_Exercise prompt:_ In full and without alteration, give the listing again.

_Material for this exercise:_
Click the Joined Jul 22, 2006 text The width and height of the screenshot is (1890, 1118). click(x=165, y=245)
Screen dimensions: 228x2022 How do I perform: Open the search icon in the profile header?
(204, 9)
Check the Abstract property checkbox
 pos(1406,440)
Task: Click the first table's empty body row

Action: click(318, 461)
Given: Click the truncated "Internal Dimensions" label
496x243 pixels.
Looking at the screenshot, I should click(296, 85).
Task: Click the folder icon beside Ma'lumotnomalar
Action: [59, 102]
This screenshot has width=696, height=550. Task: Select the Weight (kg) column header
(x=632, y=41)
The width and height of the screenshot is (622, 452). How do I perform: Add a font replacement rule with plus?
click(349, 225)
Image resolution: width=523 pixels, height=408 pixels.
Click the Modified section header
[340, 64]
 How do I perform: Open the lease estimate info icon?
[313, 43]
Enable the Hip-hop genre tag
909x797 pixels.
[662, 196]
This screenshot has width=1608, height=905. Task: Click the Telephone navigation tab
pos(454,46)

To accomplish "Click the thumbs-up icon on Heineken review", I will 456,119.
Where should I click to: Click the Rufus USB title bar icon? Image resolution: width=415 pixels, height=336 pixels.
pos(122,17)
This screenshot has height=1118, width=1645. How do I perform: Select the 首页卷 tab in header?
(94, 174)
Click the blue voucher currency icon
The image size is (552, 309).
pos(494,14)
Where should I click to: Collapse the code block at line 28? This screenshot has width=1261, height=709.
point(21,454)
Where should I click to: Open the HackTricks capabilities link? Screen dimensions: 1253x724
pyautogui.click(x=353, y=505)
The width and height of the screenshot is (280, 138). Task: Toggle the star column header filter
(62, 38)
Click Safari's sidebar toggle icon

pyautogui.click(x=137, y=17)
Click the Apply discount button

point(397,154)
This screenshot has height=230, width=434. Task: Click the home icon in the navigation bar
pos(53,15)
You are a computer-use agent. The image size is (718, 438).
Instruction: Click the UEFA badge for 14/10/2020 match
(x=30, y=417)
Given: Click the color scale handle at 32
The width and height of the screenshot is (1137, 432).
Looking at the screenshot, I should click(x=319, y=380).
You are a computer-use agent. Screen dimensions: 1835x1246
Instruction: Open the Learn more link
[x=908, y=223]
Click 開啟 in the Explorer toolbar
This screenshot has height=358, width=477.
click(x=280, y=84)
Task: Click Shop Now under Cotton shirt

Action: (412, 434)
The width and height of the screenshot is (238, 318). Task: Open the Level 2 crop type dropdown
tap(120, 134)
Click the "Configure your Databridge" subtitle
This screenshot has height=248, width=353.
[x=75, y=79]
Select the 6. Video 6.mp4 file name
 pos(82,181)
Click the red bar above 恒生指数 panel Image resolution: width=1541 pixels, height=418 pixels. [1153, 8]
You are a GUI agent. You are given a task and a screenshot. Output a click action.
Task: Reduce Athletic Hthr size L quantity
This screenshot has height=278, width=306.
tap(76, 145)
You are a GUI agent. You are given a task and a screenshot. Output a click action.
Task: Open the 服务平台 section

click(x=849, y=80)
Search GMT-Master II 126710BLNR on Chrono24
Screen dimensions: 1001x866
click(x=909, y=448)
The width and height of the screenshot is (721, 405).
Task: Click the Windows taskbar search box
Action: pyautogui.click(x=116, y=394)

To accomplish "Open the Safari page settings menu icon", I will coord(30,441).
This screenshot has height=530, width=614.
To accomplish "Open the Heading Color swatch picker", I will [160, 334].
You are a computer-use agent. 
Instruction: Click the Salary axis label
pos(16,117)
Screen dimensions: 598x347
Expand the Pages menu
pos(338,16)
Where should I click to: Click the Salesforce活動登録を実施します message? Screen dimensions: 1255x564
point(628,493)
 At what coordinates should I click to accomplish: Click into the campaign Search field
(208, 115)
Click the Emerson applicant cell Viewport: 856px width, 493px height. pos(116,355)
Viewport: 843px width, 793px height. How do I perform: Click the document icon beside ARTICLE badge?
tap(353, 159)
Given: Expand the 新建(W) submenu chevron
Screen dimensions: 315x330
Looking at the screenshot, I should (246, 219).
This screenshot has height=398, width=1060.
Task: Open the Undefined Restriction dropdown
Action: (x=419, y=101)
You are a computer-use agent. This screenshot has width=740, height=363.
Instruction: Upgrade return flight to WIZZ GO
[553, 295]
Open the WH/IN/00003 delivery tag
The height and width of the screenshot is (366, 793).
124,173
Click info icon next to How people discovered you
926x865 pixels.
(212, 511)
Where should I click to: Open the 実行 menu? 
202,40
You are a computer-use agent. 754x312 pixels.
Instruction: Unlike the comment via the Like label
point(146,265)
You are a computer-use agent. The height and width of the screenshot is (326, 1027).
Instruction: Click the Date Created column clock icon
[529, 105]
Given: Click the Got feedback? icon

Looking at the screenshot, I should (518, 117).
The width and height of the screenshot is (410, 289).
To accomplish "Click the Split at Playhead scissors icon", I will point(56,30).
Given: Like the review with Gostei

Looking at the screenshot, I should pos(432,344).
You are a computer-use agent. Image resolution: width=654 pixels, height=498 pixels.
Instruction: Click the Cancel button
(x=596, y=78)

_Worked solution:_
Click the Joined Jul 22, 2006 text The width and height of the screenshot is (1890, 1118). click(x=165, y=245)
Screen dimensions: 228x2022 How do I perform: Open the search icon in the profile header?
(204, 9)
Check the Abstract property checkbox
 pos(1406,440)
Task: Click the first table's empty body row

Action: click(318, 461)
Given: Click the truncated "Internal Dimensions" label
496x243 pixels.
Looking at the screenshot, I should click(296, 85).
Task: Click the folder icon beside Ma'lumotnomalar
Action: [59, 102]
This screenshot has width=696, height=550. Task: Select the Weight (kg) column header
(x=632, y=41)
The width and height of the screenshot is (622, 452). How do I perform: Add a font replacement rule with plus?
click(349, 225)
Image resolution: width=523 pixels, height=408 pixels.
Click the Modified section header
[340, 64]
 How do I perform: Open the lease estimate info icon?
[313, 43]
Enable the Hip-hop genre tag
909x797 pixels.
[662, 196]
This screenshot has width=1608, height=905. Task: Click the Telephone navigation tab
pos(454,46)

To accomplish "Click the thumbs-up icon on Heineken review", I will 456,119.
Where should I click to: Click the Rufus USB title bar icon? Image resolution: width=415 pixels, height=336 pixels.
pos(122,17)
This screenshot has height=1118, width=1645. How do I perform: Select the 首页卷 tab in header?
(94, 174)
Click the blue voucher currency icon
The image size is (552, 309).
pos(494,14)
Where should I click to: Collapse the code block at line 28? This screenshot has width=1261, height=709.
point(21,454)
Where should I click to: Open the HackTricks capabilities link? Screen dimensions: 1253x724
pyautogui.click(x=353, y=505)
The width and height of the screenshot is (280, 138). Task: Toggle the star column header filter
(62, 38)
Click Safari's sidebar toggle icon

pyautogui.click(x=137, y=17)
Click the Apply discount button

point(397,154)
This screenshot has height=230, width=434. Task: Click the home icon in the navigation bar
pos(53,15)
You are a computer-use agent. The image size is (718, 438).
Instruction: Click the UEFA badge for 14/10/2020 match
(x=30, y=417)
Given: Click the color scale handle at 32
The width and height of the screenshot is (1137, 432).
Looking at the screenshot, I should click(x=319, y=380).
You are a computer-use agent. Screen dimensions: 1835x1246
Instruction: Open the Learn more link
[x=908, y=223]
Click 開啟 in the Explorer toolbar
This screenshot has height=358, width=477.
click(x=280, y=84)
Task: Click Shop Now under Cotton shirt

Action: (412, 434)
The width and height of the screenshot is (238, 318). Task: Open the Level 2 crop type dropdown
tap(120, 134)
Click the "Configure your Databridge" subtitle
This screenshot has height=248, width=353.
[x=75, y=79]
Select the 6. Video 6.mp4 file name
 pos(82,181)
Click the red bar above 恒生指数 panel Image resolution: width=1541 pixels, height=418 pixels. [1153, 8]
You are a GUI agent. You are given a task and a screenshot. Output a click action.
Task: Reduce Athletic Hthr size L quantity
This screenshot has height=278, width=306.
tap(76, 145)
You are a GUI agent. You are given a task and a screenshot. Output a click action.
Task: Open the 服务平台 section

click(x=849, y=80)
Search GMT-Master II 126710BLNR on Chrono24
Screen dimensions: 1001x866
click(x=909, y=448)
The width and height of the screenshot is (721, 405).
Task: Click the Windows taskbar search box
Action: pyautogui.click(x=116, y=394)

To accomplish "Open the Safari page settings menu icon", I will coord(30,441).
This screenshot has height=530, width=614.
To accomplish "Open the Heading Color swatch picker", I will [160, 334].
You are a computer-use agent. 
Instruction: Click the Salary axis label
pos(16,117)
Screen dimensions: 598x347
Expand the Pages menu
pos(338,16)
Where should I click to: Click the Salesforce活動登録を実施します message? Screen dimensions: 1255x564
point(628,493)
 At what coordinates should I click to accomplish: Click into the campaign Search field
(208, 115)
Click the Emerson applicant cell Viewport: 856px width, 493px height. pos(116,355)
Viewport: 843px width, 793px height. How do I perform: Click the document icon beside ARTICLE badge?
tap(353, 159)
Given: Expand the 新建(W) submenu chevron
Screen dimensions: 315x330
Looking at the screenshot, I should (246, 219).
This screenshot has height=398, width=1060.
Task: Open the Undefined Restriction dropdown
Action: (x=419, y=101)
You are a computer-use agent. This screenshot has width=740, height=363.
Instruction: Upgrade return flight to WIZZ GO
[553, 295]
Open the WH/IN/00003 delivery tag
The height and width of the screenshot is (366, 793).
124,173
Click info icon next to How people discovered you
926x865 pixels.
(212, 511)
Where should I click to: Open the 実行 menu? 
202,40
You are a computer-use agent. 754x312 pixels.
Instruction: Unlike the comment via the Like label
point(146,265)
You are a computer-use agent. The height and width of the screenshot is (326, 1027).
Instruction: Click the Date Created column clock icon
[529, 105]
Given: Click the Got feedback? icon

Looking at the screenshot, I should (518, 117).
The width and height of the screenshot is (410, 289).
To accomplish "Click the Split at Playhead scissors icon", I will point(56,30).
Given: Like the review with Gostei

Looking at the screenshot, I should pos(432,344).
You are a computer-use agent. Image resolution: width=654 pixels, height=498 pixels.
Instruction: Click the Cancel button
(x=596, y=78)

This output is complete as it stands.